By Zuhaib Gull, SNL Financial staff writer
Raleigh, N.C.-based First Citizens BancShares Inc. was the only company that managed to break into the top 50 list of the largest U.S. banks and thrifts in the second quarter, following the company's June 10 announcement of its $676.4 million acquisition of Columbia, S.C.-based First Citizens Bancorp. Inc.
The “big four” U.S. banks maintained positions, led by JPMorgan Chase & Co. and Bank of America Corp. with more than $2 trillion in assets, followed by Citigroup Inc. and Wells Fargo & Co. at $1.910 trillion and $1.599 trillion in assets, respectively.
SNL ranks the largest banks and thrifts operating in the U.S. with a deposits-to-assets ratio of at least 25% for each relevant quarter. Some of the financial institutions that are regulated as bank holding companies did not meet the criteria and thus were excluded from the analysis. Examples include Goldman Sachs Group Inc. and Morgan Stanley.
In addition, industrial banks were also not considered for this analysis. One of the significant exclusions from the list is Salt Lake City-based UBS Bank USA, which reported $44.98 billion in assets as of June 30.
Pro forma adjustments
In compiling rankings, SNL calculated pro forma assets for companies with pending M&A deals or deals that have closed since June 30, 2014. To be used in calculating an adjusted asset size, the M&A deal must include a bank or thrift target with assets of at least $5 billion, or a deal value of more than $200 million. Three of the companies in the top-50 ranking have pending deals that qualify for adjustments.
Based on pro forma adjustments, SNL added $8.44 billion of assets and $7.20 billion of deposits to First Citizens BancShares, pushing the bank to the No. 44 spot on the list this quarter. The company would also gain 177 branches, 157 of which are in South Carolina, which would push the bank's pro forma deposit market share in South Carolina to 9.33% among banks and thrifts, according to the 2013 Summary of Deposits.
BB&T Corp.'s $367.8 million deal for Crestview Hills, Ky.-based Bank of Kentucky Financial Corp. could push its assets up by $1.86 billion to $189.87 billion, based on pro forma adjustments by SNL. The target's 32 branches, mainly located in the Greater Cincinnati area, would introduce BB&T to a new market. Bank of Kentucky reported $1.57 billion in deposits as of June 30 as well. The transaction is expected to conclude before the end of the year.

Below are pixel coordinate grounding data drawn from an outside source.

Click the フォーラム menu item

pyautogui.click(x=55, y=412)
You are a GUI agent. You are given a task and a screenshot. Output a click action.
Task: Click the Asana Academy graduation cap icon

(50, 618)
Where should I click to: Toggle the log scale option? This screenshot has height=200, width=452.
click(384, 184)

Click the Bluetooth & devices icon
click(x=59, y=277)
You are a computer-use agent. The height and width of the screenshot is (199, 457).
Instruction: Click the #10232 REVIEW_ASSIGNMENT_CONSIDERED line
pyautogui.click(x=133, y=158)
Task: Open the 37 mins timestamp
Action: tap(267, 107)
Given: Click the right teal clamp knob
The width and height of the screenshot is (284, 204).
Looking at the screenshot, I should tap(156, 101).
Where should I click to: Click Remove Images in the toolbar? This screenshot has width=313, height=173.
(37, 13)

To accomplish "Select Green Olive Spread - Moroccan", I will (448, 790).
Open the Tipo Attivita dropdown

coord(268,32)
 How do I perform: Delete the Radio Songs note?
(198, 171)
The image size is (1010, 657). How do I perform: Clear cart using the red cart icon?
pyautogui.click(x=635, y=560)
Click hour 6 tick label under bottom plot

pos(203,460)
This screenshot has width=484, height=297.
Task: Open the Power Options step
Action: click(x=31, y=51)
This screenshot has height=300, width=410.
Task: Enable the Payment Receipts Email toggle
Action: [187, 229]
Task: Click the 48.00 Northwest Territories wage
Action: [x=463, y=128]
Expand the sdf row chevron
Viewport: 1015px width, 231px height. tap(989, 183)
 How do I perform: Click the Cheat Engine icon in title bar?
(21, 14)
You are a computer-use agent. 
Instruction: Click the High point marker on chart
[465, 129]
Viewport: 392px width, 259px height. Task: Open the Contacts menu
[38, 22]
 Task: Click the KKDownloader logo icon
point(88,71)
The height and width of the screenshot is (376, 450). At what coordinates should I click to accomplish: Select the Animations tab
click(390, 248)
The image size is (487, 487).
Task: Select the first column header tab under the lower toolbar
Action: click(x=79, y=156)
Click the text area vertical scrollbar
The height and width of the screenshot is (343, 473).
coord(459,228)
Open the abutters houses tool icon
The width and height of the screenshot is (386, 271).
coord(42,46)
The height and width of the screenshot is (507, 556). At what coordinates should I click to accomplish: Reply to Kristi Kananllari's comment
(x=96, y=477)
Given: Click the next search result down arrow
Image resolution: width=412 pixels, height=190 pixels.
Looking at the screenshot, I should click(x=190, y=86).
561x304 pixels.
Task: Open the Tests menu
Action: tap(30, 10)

SNL has adjusted the assets of Buffalo, N.Y.-based M&T Bank Corp. to depict the pending acquisition of Paramus, N.J.-based Hudson City Bancorp Inc. The deal, which was announced in August 2012 and is still pending, would see M&T Bank Corp. add Hudson City's $37.70 billion assets as of June 30, to M&T Bank. Pro forma assets for M&T Bank would jump up to $128.54 billion from $90.84 billion. The bank remained at the 20th spot in the list quarter over quarter.
In a similar case, New York-based CIT Group Inc.'s pending acquisition of Pasadena, Calif.-based IMB HoldCo LLC, announced July 22, pushed the buyer's pro forma assets up to $66.72 billion from the $44.15 billion reported for June 30. IMB HoldCo LLC is the holding company of OneWest Bank NA, which currently operates 74 branches, all in California.
By combining "CIT's national middle market lending platform with OneWest's wholesale lending and branch banking franchise," CIT CEO John Thain believes the $3.37 billion deal will transform the bank into a "unique provider of retail and institutional financial services."
Based on these adjustments, the bank moved up to the No. 31 spot from No. 34 in SNL's previous analysis.
Some deals were not considered in this analysis. That’s because they either did not meet SNL's criteria or did not disclose sufficient financial information for pro forma adjustments. The pending sales of 68 branches by Bank of America in seven separate deals and the Sept. 3 announcement that BB&T would acquire 41 Texas branches belonging to Citigroup, cannot be adjusted for because they do not meet the criteria.
Other exceptions include JPMorgan's March 19 announcement that it is selling its physical commodities business to Geneva-based Mercuria Energy Group Ltd.